Experiment 1: parameters tuning

The traffic volumes data from April to July of 2017 is employed as training set, and that of August 2017 is adopted as validation set for the prediction model. Besides such business data, meteorology data and calendar data of corresponding days are imported to build feature vectors of Definition 4 through Hadoop MapReduce. After setting θ = 10, η = 4, D = 30, and d = 3 as mentioned before, we want to find proper pairs of M and r for the model. Parameter M is set as 500, 1000, 2000, 2500, 3000 and 5000 respectively, and r is set as 0.005, 0.01, 0.05, 0.1 and 0.5 then. Under each combination of M and r on the training set, the executive time of a prediction and metric MAPE between predictive values and ground truth would be counted in average. A specific location Zhengzhou South, one of toll stations with heaviest traffic in Henan province, is chosen for evaluation.

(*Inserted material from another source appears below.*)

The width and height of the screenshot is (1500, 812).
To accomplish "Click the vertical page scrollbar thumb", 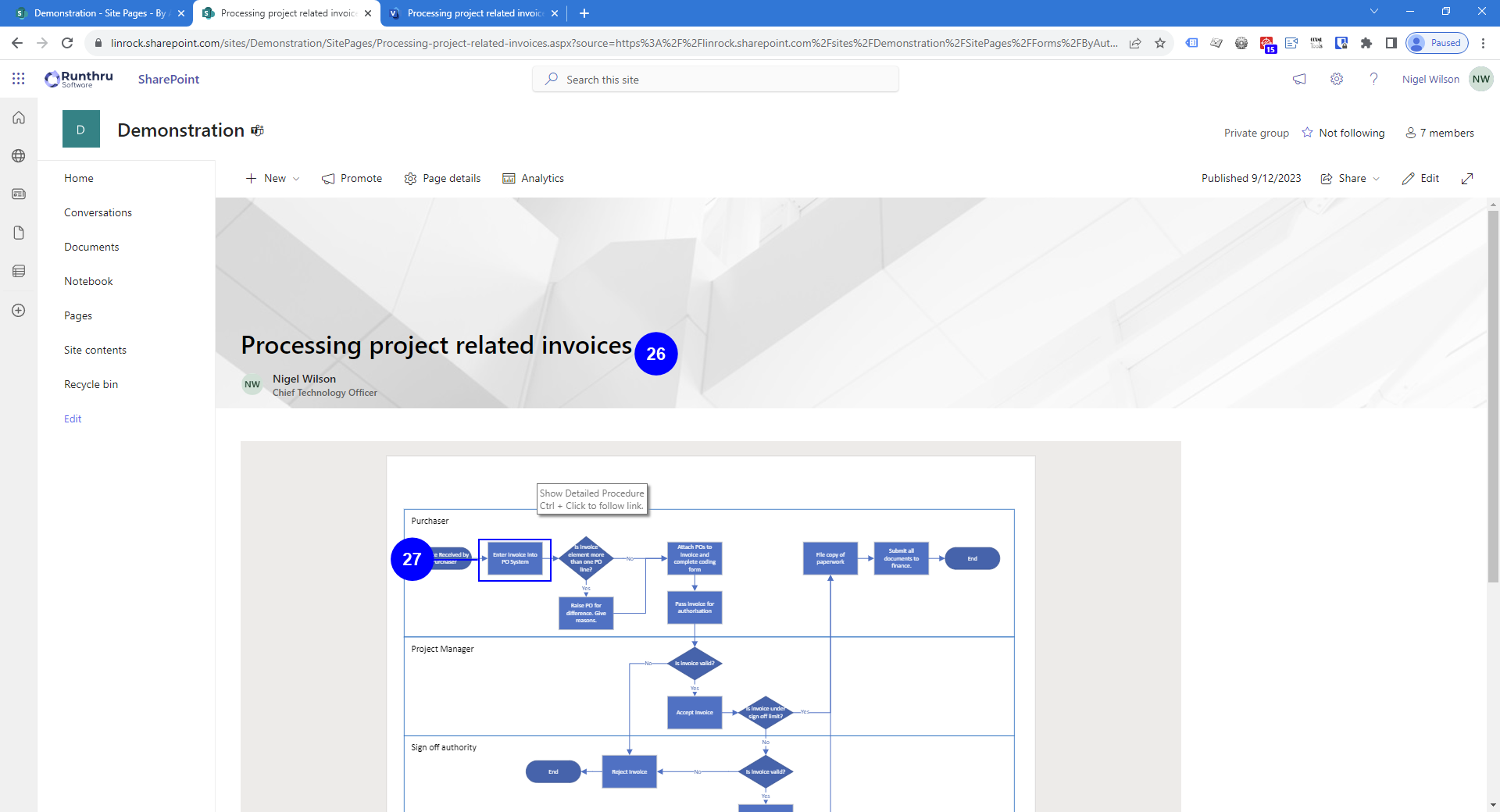I will (x=1493, y=390).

The results are illustrated as Fig. 3. We found executive time of our method rises when M grows from Fig. 3 (a). Such longer latency appears because larger M implies more iterations, more base trees, and much executive time. Contrarily, the latency is insensitive to r: under the same M, executive times here present few differences when r grows ten-fold. With a small depth d = 3 regardless of r, all base trees split quickly. From Fig. 3 (b), when M grows, metric MAPE with different r drops distinctly, keeps steady, and even grows then. Over-fitting appears when M is too large. Referring to the latency in Fig. 3 (a), the combination of M = 3000 and r = 0.5 is appropriate because precision is in a steadily high level with the latency less than 4 s. It just reflects the trade-off between efficiency and effectiveness for trends prediction.

Fig. 3
figure 3

Parameters tuning

Then, another experiment is conducted to show the precision of traffic trends prediction through the trained model (i.e., M = 3000, d = 3, r = 0.5, N = 120, and D = 30). In order to quantitatively evaluate predictive effects of our model (abbr., GBRT), three variants and two other models are also implemented for comparison in hotspot detection module of Fig. 1. According to Definition 4, GBRTw does not consider meteorological dimension, GBRTd abandons calendric dimension, and GBRTwd is a variant without both dimensions of meteorology and calendar. Moreover, on the same training set and validation set as the experiment above, ARIMA (Auto-Regressive Integrated Moving Average) as a linear model and SVR (Support-Vector Regression) as a non-linear model are employed as additional counterparts. For the former one, the model [6] is adopted as ARIMA (p, d, q), where algorithmic parameter p is autoregressive size, q is number of moving average size, and d is steps number for stationary differences. This model is tuned with the optimal parameters p = 2, d = 1 and q = 3. For the latter one, the model [32] is adopted as SVR (kernel, C, ε), where algorithmic parameter kernel is kernel function, C is penalty of errors, and ε specifies epsilon-tube distance. This model is tuned with the parameters kernel = ‘rbf’, C = 500, and ε = 0.8 accordingly.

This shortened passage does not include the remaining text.